**TEXTE PRÉSENTÉ**.
»»

PG : Des dizaines de laboratoires ont malheureusement disparu ces dernières années. Au décès accidentel de mon père en 2004, Picto disposait de capitaux propres importants. Ils ont permis la restructuration qui s’en est suivi. Et puis, après avoir connu une période faste pendant plusieurs décennies, il fallait une bonne dose d’énergie pour prendre les choses en main et réinventer le laboratoire.
En 2015, nous arrivons sur une période de restructuration. La consolidation de marché est à l’ordre du jour. Picto compte bien devenir l’acteur majeur de l’image photographique haut de gamme en France auprès des photographes et des annonceurs du Luxe.
A ce sujet, je peux vous annoncer la reprise de la société Janvier – Analogue.
LODLP : Comment cela s’intègre dans votre projet global?
PG : Comme je le disais précédemment, nous n’avons pas pu répondre au besoin des créatifs en matière de retouche. Ce rapprochement de raison, mais aussi de passion, permettra dorénavant à Picto de proposer une solution de retouche créative en complément de la retouche technique que Picto propose depuis 45 ans.
LODLP : Pour les clients/artistes, quels sont les changements notables?
PG : Christophe Eon et Jean Leclercq ont toute ma confiance pour la poursuite de leur activité. Les équipes de Janvier-Analogue et PICTO continueront leurs vies propres en termes de prestations. Pour nos clients respectifs, le fonctionnement ne changera donc pas. Nos organisations et les interlocuteurs dédiés des deux structures resteront les mêmes. Seules, les complémentarités seront développées.
LODLP : Vous avez été les premiers à proposer des services en lignes, vous proposez une couverture nationale, vous êtes présent et réactif sur des grands évènements (Photoquai, Exposition au Jeu de Paume, à la MEP ou à Beaubourg), vous participez à de nombreux Festivals ( Rencontres d’Arles, Promenades Photographiques, …), de nombreuses Foires ( Paris Photo, Fotofever, Art Paris,…), vous êtes organisateur ou partenaire de Prix photographiques et de nombreuses galeries et artistes, partenaires avec plus de 30 Ecoles des Beaux-arts ou photographiques… Quelles sont les ambitions de Picto sur l’international?

««

(Enregistrements)
»»

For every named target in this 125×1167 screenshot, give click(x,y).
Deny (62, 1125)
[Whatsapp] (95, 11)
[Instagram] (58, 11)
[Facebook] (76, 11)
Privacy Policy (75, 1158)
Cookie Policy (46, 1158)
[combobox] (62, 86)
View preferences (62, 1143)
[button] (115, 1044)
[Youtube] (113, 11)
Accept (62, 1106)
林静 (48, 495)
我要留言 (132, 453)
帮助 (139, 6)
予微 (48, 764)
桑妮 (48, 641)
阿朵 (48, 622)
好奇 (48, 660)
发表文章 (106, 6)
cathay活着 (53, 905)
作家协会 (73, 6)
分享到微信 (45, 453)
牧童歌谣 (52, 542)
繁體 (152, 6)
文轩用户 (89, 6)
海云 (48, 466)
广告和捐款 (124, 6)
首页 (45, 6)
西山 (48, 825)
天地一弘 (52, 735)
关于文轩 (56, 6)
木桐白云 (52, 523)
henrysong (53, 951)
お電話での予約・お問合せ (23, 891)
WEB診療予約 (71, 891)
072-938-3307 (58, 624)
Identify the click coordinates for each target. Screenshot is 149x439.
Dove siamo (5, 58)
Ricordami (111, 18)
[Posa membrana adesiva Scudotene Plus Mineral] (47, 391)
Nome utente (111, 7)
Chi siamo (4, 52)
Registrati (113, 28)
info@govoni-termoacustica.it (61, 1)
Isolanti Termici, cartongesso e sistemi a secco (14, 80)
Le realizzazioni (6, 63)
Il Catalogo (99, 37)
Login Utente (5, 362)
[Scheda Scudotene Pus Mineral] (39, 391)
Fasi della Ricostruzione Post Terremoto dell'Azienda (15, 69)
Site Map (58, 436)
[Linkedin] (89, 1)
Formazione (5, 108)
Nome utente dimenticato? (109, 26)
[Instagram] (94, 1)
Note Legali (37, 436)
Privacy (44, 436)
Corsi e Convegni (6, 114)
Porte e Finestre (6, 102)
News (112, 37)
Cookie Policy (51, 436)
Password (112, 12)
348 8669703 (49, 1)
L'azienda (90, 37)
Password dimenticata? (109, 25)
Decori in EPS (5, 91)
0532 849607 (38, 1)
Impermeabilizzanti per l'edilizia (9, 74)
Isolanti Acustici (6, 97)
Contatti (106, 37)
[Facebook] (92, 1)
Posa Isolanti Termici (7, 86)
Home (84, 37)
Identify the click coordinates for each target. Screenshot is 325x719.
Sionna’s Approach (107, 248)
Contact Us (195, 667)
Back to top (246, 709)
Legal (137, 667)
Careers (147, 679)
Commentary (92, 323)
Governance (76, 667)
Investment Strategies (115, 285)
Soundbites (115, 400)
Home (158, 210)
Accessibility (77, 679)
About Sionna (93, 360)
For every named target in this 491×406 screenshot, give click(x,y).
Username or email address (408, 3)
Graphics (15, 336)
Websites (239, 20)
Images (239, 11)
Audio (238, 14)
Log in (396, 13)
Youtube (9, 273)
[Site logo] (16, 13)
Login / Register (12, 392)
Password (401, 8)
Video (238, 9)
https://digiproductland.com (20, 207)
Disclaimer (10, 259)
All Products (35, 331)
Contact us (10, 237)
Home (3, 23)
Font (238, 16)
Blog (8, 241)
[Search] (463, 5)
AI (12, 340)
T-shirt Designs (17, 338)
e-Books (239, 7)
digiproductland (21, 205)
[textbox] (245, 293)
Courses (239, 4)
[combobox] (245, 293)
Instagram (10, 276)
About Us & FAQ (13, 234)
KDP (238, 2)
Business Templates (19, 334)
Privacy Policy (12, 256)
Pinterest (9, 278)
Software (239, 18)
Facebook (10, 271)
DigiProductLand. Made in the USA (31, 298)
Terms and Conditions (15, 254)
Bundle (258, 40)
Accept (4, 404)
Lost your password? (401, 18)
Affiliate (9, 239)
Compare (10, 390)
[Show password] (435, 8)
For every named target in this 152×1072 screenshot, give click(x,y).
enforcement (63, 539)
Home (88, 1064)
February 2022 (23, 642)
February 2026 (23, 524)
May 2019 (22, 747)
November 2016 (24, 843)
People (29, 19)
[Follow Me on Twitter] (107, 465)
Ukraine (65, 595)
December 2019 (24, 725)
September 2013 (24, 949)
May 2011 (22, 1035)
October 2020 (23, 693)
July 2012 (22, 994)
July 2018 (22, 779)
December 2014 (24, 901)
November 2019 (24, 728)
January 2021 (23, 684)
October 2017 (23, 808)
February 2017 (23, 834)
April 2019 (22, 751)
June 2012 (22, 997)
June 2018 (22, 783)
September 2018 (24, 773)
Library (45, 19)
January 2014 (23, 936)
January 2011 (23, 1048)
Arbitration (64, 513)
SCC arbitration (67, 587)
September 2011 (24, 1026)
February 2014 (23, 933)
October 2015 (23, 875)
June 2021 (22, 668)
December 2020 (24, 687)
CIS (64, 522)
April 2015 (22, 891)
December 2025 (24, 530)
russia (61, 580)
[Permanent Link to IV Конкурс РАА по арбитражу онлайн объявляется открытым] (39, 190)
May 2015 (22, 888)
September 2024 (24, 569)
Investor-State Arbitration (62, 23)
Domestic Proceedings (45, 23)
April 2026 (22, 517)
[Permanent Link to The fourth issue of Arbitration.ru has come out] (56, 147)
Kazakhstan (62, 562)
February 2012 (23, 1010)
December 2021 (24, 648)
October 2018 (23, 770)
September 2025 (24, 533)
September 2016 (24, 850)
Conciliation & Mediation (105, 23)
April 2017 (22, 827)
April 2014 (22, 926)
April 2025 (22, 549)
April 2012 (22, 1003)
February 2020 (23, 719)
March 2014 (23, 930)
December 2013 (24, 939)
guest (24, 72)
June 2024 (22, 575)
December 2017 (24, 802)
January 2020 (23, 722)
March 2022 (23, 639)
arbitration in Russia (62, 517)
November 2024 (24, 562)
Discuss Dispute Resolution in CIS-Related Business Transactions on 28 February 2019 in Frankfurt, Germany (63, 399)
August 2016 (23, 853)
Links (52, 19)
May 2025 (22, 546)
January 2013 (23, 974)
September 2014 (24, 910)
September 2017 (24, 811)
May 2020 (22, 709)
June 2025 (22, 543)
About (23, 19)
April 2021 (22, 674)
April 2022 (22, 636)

««

**À FAIRE**.
• a. Dans l'entretien sur le laboratoire Picto, quelle société Picto annonce-t-il reprendre ?
• b. Recopiez mot pour mot le passage de l'entretien sur le laboratoire Picto qui commence par « A ce sujet, je » et se poursuit jusqu'à « depuis 45 ans. ».
• c. Rédigez la suite de l'entretien sur le laboratoire Picto, à partir de l'endroit où il s'interrompt.

**CORRIGÉ DE L'EXERCICE**.
• a. La société Janvier – Analogue.

• b.
A ce sujet, je peux vous annoncer la reprise de la société Janvier – Analogue.
LODLP : Comment cela s’intègre dans votre projet global?
PG : Comme je le disais précédemment, nous n’avons pas pu répondre au besoin des créatifs en matière de retouche. Ce rapprochement de raison, mais aussi de passion, permettra dorénavant à Picto de proposer une solution de retouche créative en complément de la retouche technique que Picto propose depuis 45 ans.

• c.
PG : En fait, Picto s’est étendu à l’international, il y a un mois, en ouvrant un studio de production à New York, au coeur de Manhattan. Picto NY a inauguré son activité avec des marques européennes du luxe telles que Van Cleef & Arpels, Givenchy et Chloé, assurant ainsi une cohérence visuelle de leurs campagnes internationales en Amérique du Nord.
LODLP : Comment cela s’articule? Est-ce un Picto indépendant ou une filiale? Quels seront les services proposés?
PG : C’est une filiale à 80% de Picto Paris. Le CEO est un ami d’enfance, Edouard Beaslay.
Nous voulons y offrir un service de gestion des plans Media Presse et Web et de la retouche. Nous pensons que notre savoir-faire et notre réputation permettront d’attirer rapidement des marques et des photographes locaux pour consolider notre présence.
LODLP : Est-ce le début d’une expansion dans un projet global d’internationalisation ou pour répondre à des besoins spécifiques de clients que vous vous lancez dans cette aventure US ?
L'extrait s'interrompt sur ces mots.